While Biofield has been in existence for close to a decade, Alexa will be the firm's first product to reach market. Sales should begin in Europe, where multisite clinical results were available prior to Biofield going public last March.

"We expect to launch the product in Europe shortly," Anstey said. "Our intentions are to do that with a partner in Europe. We are currently in negotiations with several."

Biofield expects to be ready to launch Alexa by the end of this year in the U.S., in anticipation of FDA certification around that time, Anstey said. The PMA submission has been granted expedited review by the FDA (SCAN 1/8/97).

Concurrently, the company is preparing its reimbursement dossier to support the case for procedural payments both in the U.S. and Europe, he said. Clinical testing has also been undertaken in Japan.

Noninvasive analysis. Alexa 1000 is completely noninvasive, Faupel said. It reads electrical signals generated by the body itself, analyzes these measurements, and then displays quantitative data. A preprogrammed algorithm produces the results of the test on a scale of one to 30. The higher the number, the more likely the patient is to have a malignant lesion.

Key to this analysis is the fact that proliferating cancer cells send out different signals than do healthy cells reproducing at a normal rate.

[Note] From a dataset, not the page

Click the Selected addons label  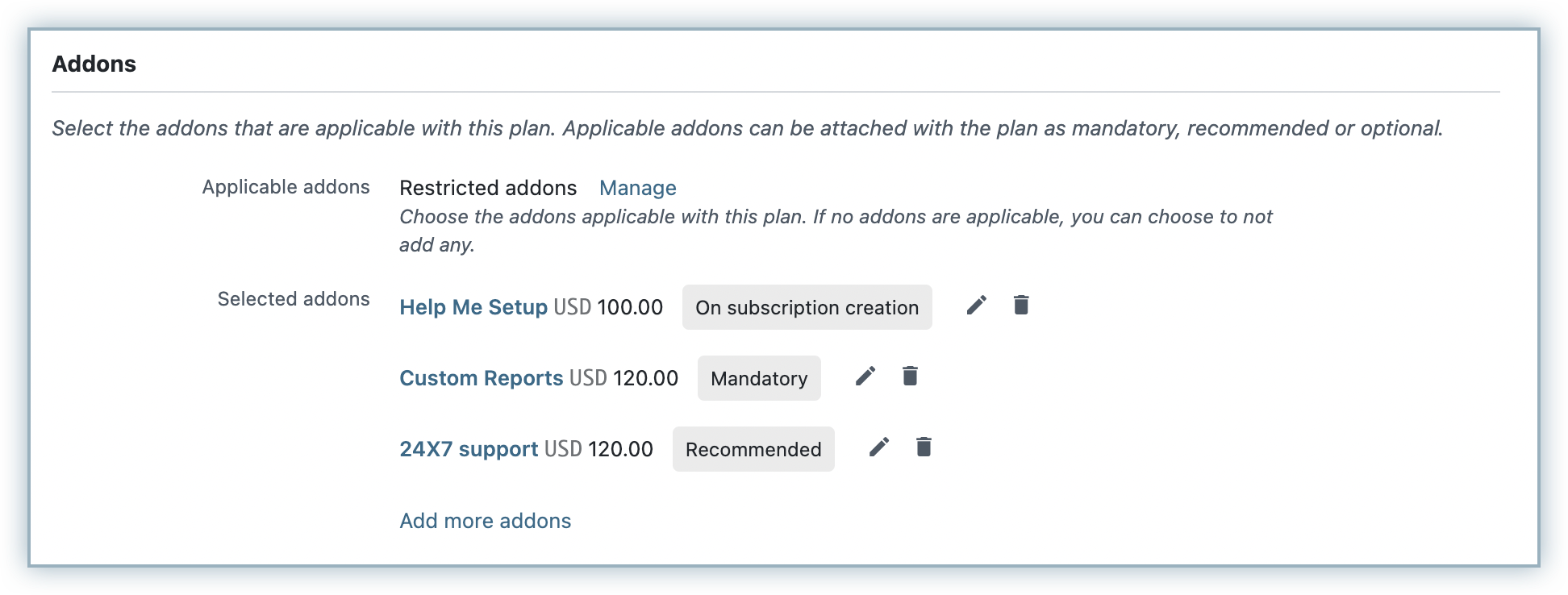pos(294,299)
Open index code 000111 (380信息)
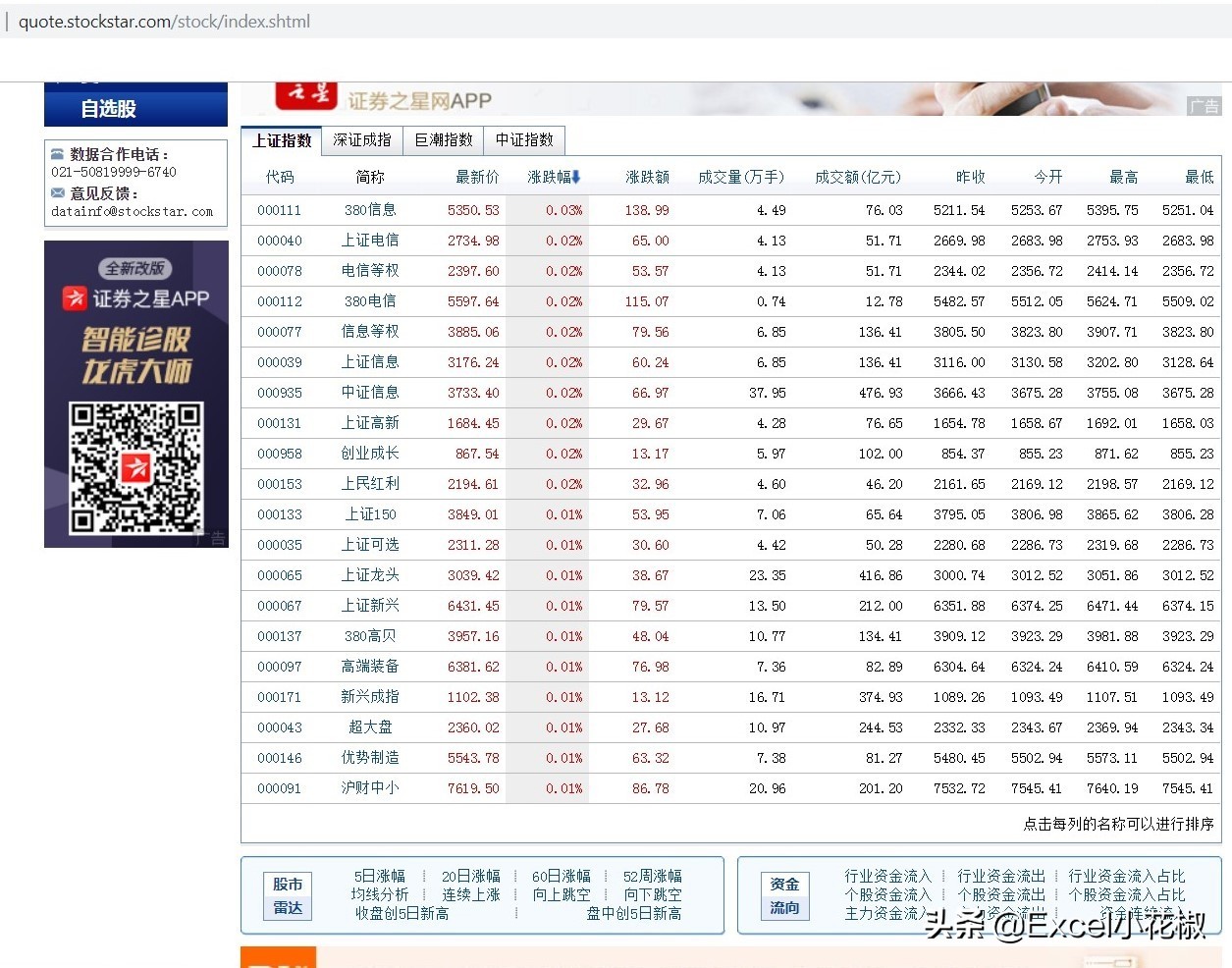The height and width of the screenshot is (968, 1232). coord(280,210)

When cells divide, they depolarize electrically, Faupel said. As cancer develops in a breast duct, the electrical gradient is different on the outside compared with the inside of the duct. In contrast, a normal breast or a breast with a benign lesion has a relatively homogeneous gradient.

"The voltage differential measured on normal breasts with homogeneous cell division rates is relatively small," he said.

Results of Alexa clinical trials indicate that this test has high sensitivity in detecting cancer and can catch it early, Faupel said. It also performs well in showing when patients are negative, or cancer-free. The recent FDA submittal was based on a U.S. multicenter study of over 1000 patients enrolled in six clinical sites.

"We obtained a high sensitivity: approximately 95% overall and higher in clinically difficult subgroups," Faupel said. "We also obtained a high negative predictive value of approximately 94% overall and again higher in certain clinically difficult subgroups."

These subgroups included patients under 45 with relatively dense breasts, patients with small breasts, and patients with small palpable lesions. Sensitivity in these normally difficult cases ranged from 96% to 97%, he said.

Competing breast cancer diagnostic modalities include mammography, ultrasound, fine-needle aspiration, and core-needle biopsy, Anstey said. Once the determination of cancer is made, patients are then sent on for further evaluation, either with open biopsy or surgery.

Eight million women annually are diagnosed with breast cancer in the U.S., according to Anstey. Of these, 200,000 have cancers that are not detected. In addition, of the 700,000 breast cancer patients sent on for biopsies, only 20% turn out to have cancerous lesions.

"Too many cancers are being missed today using the existing modalities and too many tests are being conducted on benign lesions," Anstey said.

The large number of false positives in conventional mammography was an issue in last month's decision by the National Institutes of Health not to recommend screening mammography for women aged 40 to 49 (see story, page 1).

Most of the revenue stream from Alexa will come through purchases of its single-use sensors. The capital cost of the system should be only around $25,000, Anstey said.

If Alexa is certified for use on the eight million U.S. women going through diagnostic analysis each year, and the sensors are priced in the range of $75 to $125, the U.S. market potential for this application of the technology would range from $600 million to $1 billion annually, Anstey said.

On the consumer side, the technology stands to benefit patients, physicians, and payors through improved detection, ease of use, and cost reductions, he said. Cost savings may be achieved both by reducing unnecessary tests and by having the test performed by nonspecialists in an outpatient setting.